[Location data for elements and text]
————

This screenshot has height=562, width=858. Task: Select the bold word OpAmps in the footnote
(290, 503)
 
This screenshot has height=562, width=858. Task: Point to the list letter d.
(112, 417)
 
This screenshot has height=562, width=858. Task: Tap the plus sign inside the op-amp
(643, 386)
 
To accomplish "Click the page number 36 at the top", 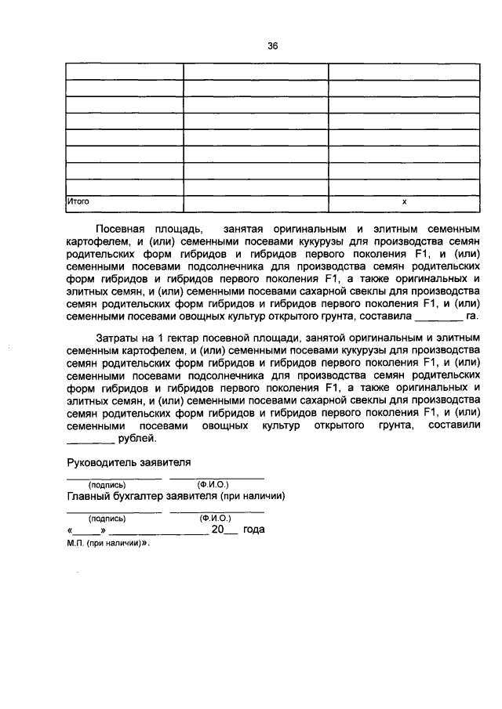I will (x=273, y=45).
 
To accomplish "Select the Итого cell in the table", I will (x=78, y=201).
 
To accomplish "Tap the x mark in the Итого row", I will (x=404, y=201).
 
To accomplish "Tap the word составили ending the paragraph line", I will (x=449, y=425).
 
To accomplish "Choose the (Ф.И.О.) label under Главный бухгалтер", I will (x=214, y=518).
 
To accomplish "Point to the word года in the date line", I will (x=253, y=530).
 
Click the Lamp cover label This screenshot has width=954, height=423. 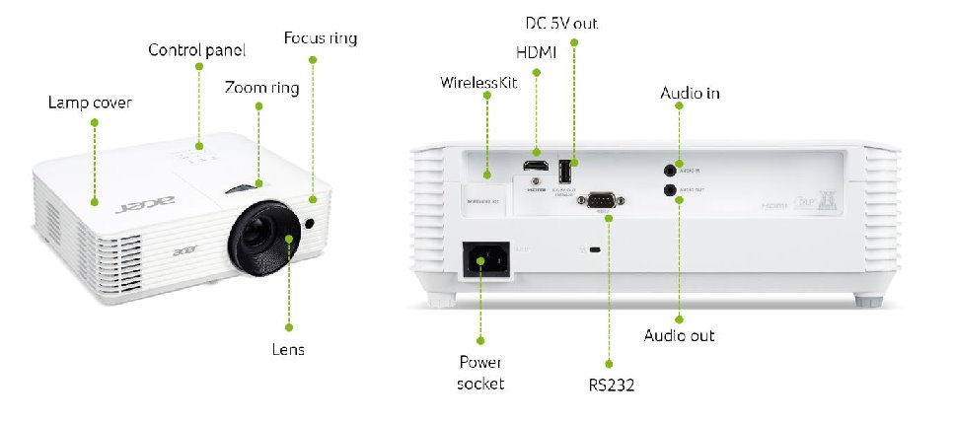click(90, 102)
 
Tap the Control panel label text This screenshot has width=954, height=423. click(196, 49)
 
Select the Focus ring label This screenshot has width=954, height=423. click(320, 38)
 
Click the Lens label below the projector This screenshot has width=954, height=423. click(289, 349)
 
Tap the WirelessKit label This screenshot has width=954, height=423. click(478, 82)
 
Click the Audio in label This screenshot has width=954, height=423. click(690, 94)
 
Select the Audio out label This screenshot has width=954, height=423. click(679, 336)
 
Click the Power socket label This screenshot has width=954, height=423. click(480, 373)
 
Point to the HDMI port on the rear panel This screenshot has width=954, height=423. click(536, 165)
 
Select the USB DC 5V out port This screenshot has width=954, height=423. click(565, 167)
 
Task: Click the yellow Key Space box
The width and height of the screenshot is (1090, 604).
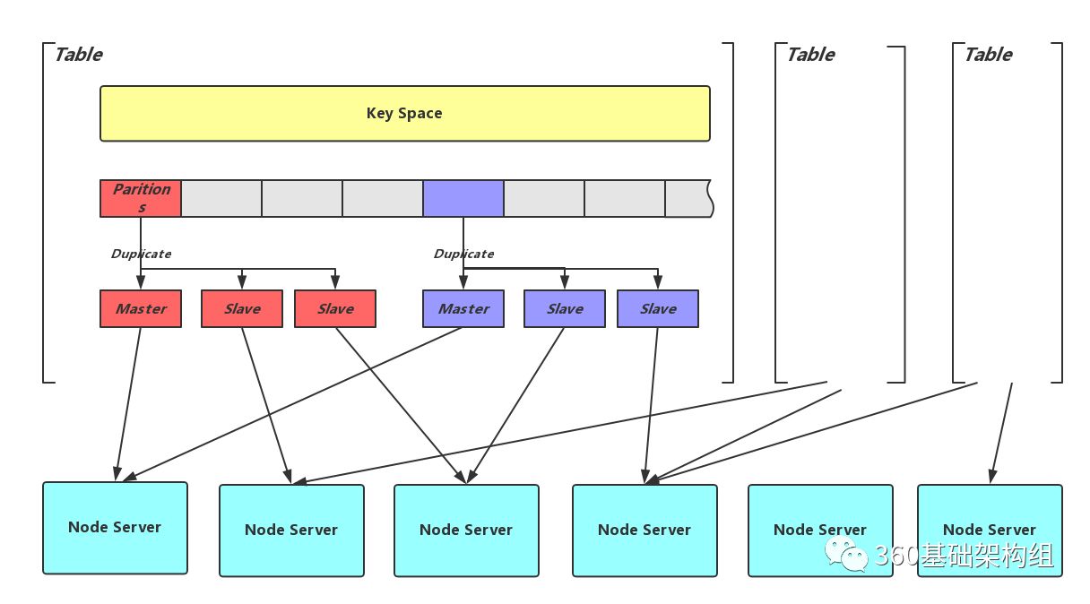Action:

————

→ Task to complete: Collect every row above that contains the string "word" and copy each one in full. Case counts, so match only that exact capitalization.

→ Result below:
This screenshot has height=562, width=858. Task: Select the bold word OpAmps in the footnote
To accomplish "Tap the word составили ending the paragraph line", I will (x=449, y=425).
To accomplish "Point to the word года in the date line", I will (x=253, y=530).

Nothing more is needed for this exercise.